# 417 Working Holiday (417) - 6 month employer limitation



## vision (Jan 31, 2010)

Hi everyone, 

I've had a question with respect to the 6 month with a single employer limitation of the Working Holiday (417) visa. 

I have been working for a company (let's call it Company A) I'm at now for about 5 months. This company has an association with another company (Company B) that would be willing to extend me an offer of employment after the 6 months have elapsed. Company B is a different company with a different ABN. Both companies are small businesses.

However, my concern is that Company B is located at the same address, shares a phone line with Company A and I may have the same boss that is also employed with this second company.

I have of course read through the relevant page on the immigration website, but it's still not entirely clear to me whether starting employment with this second company would go against the rules.

I have called the Immigration and I was told that "so long as it's a different company with a different ABN number" it would not be a problem. 

In any case, I would like to some "second opinions" on this, particuarly since I'd like to claim all of the experience towards my "Recent Work Experience" in a 175/176 application. 

Could employment with the Company B pose issues?
Would having the same boss and the same address for both companies raise questions as far as the 175/176 application is concerned?


----------



## Wanderer (Jun 16, 2007)

vision said:


> Hi everyone,
> 
> I've had a question with respect to the 6 month with a single employer limitation of the Working Holiday (417) visa.
> 
> ...


The question of identification as separate employers is mentioned in respect to franchises at different addresses but from your decription of company A not just associated with company B but having a very close relationship, it could be that they could be considered as affiliates of oneanother as mentioned in the regs.


> You can do any kind of work in Australia and may work with the same employer for up to six months.
> 
> The six month work limitation applies to full-time, part-time, casual and shift work.
> 
> ...


It'll certainly show up re the level of info to be supplied for recent work.


> •Certified copies of your work references for any positions held during the relevant period.
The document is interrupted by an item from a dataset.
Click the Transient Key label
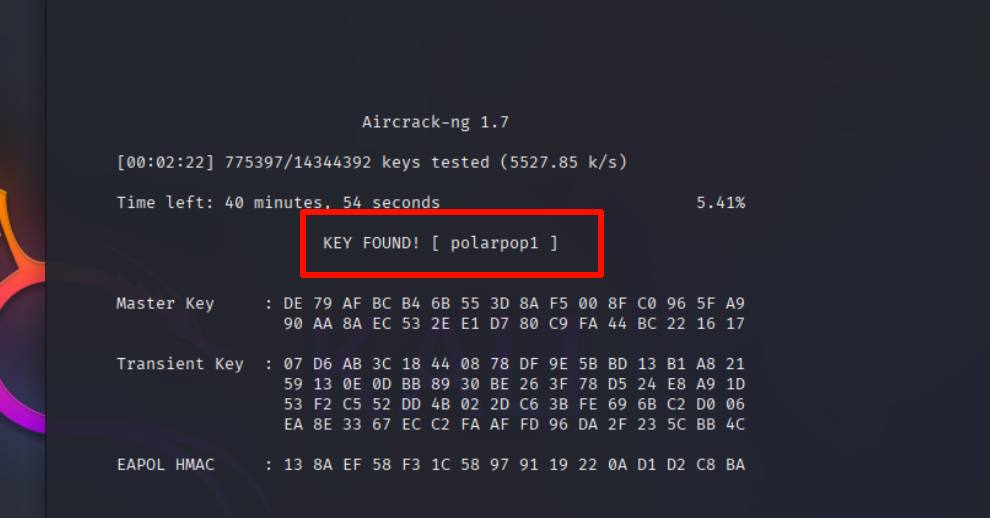990x518 pixels. tap(180, 364)
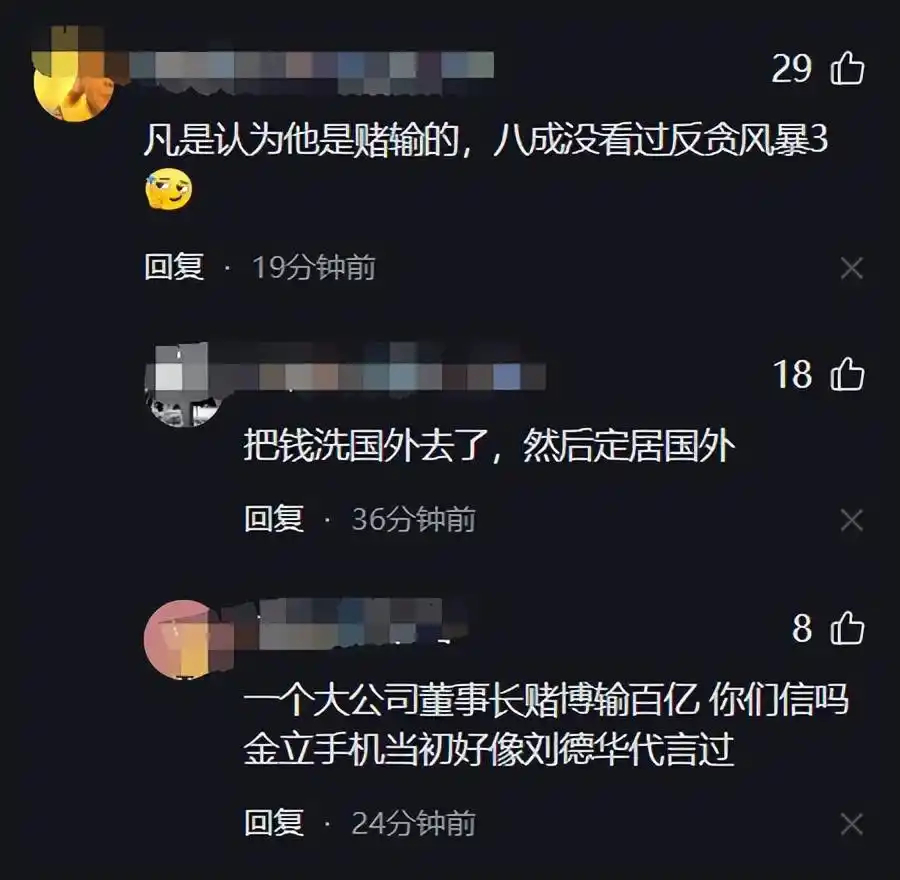Dismiss the comment posted 19分钟前

click(x=852, y=268)
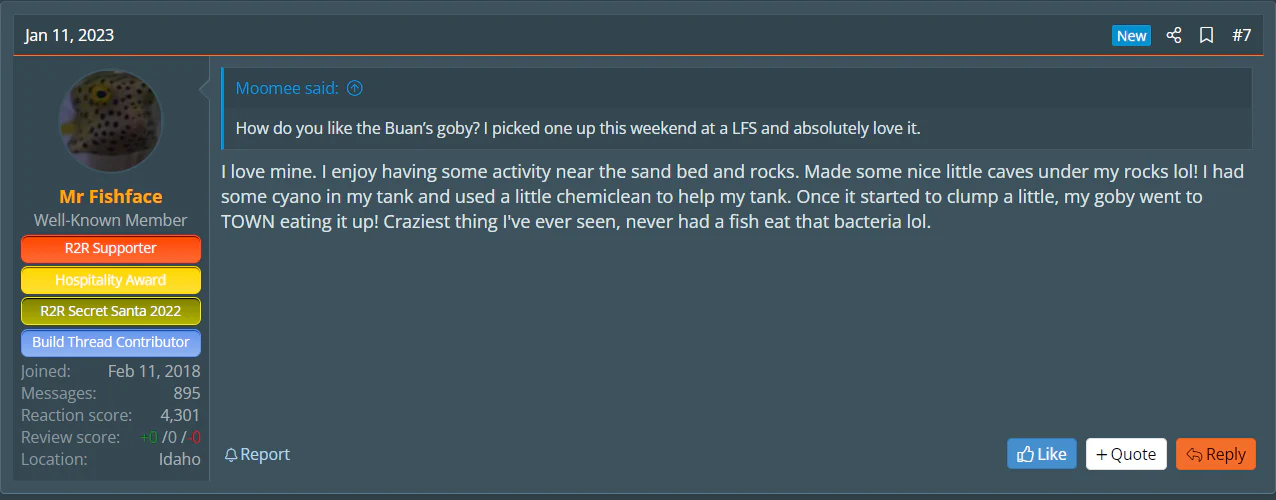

Your work experience references must meet the following requirements:
> ◦the reference should show the official letterhead of the company or government department providing the reference
> ◦the letterhead should indicate clearly the full address of the company and any telephone, fax numbers, email and website addresses
> ◦the name and position of the person authorised to sign the employment reference should be typed or stamped below that person's signature - a reference with an illegible signature will not be accepted
> ...


Whether or not it gets closely examined re breaching the WHV is another matter.


----------



## freedomofspeech (Jun 23, 2010)

Hi Vision saw your post and was just wondering how you got on with this situation. Did you find out anymore information that would help clarify it? I think i might find myself in a similar position soon.

Cheers


----------



## vision (Jan 31, 2010)

No one seems to be able to give a straight answer. When you call the department they tell you that so long as the two companies are 'different companies with different ABN numbers' that's not a problem. Another advice that I was given is also to make an appointment with someone at the department, bring some supporting documentation and simply ask them about it.



freedomofspeech said:


> Hi Vision saw your post and was just wondering how you got on with this situation. Did you find out anymore information that would help clarify it? I think i might find myself in a similar position soon.
> 
> Cheers


----------



## Wanderer (Jun 16, 2007)

vision said:


> No one seems to be able to give a straight answer. When you call the department they tell you that so long as the two companies are 'different companies with different ABN numbers' that's not a problem. Another advice that I was given is also to make an appointment with someone at the department, bring some supporting documentation and simply ask them about it.


I doubt that you'll get a straight answer on something like this from making an appointment to see someone in Immi as though they will give out reasonably simple straightforward advice re what visa may be appropriate to consider, Immi staff are not there as advisors and as all Immi regulations are supported by legislation, any info coming forth will not be departing from what is in the regulations.
*It is pretty B & W when you look at it:* ie.
1.A Working Holiday visa holder may, work for independently owned franchises located in different areas for up to six months at each, as long as the franchisees are different employers with different Australian Business Numbers.
_The reference to different business numbers includes independently owned franchises in different areas_
*But with*
2. You cannot stay in the same job beyond six months by using different employment agencies, *business affiliates or sub-contracting arrangements. * 
_If Business A & B are using the same manager, as far as an affiliate goes it'd be hard to separate them._


----------



## freedomofspeech (Jun 23, 2010)

I've just spoken to the Immigration department and no surprise was told the same thing as everyone else. However I was recommended to email the department stating the query and situation and include contact details, visa reference number etc. I doubt they would say anything different in reply but at least you would have evidence that you have looked at the issue and made reasonable attempts to ensure you weren't breaking the visa conditions.

The email address given was

[email protected]

Hope this helps someone


----------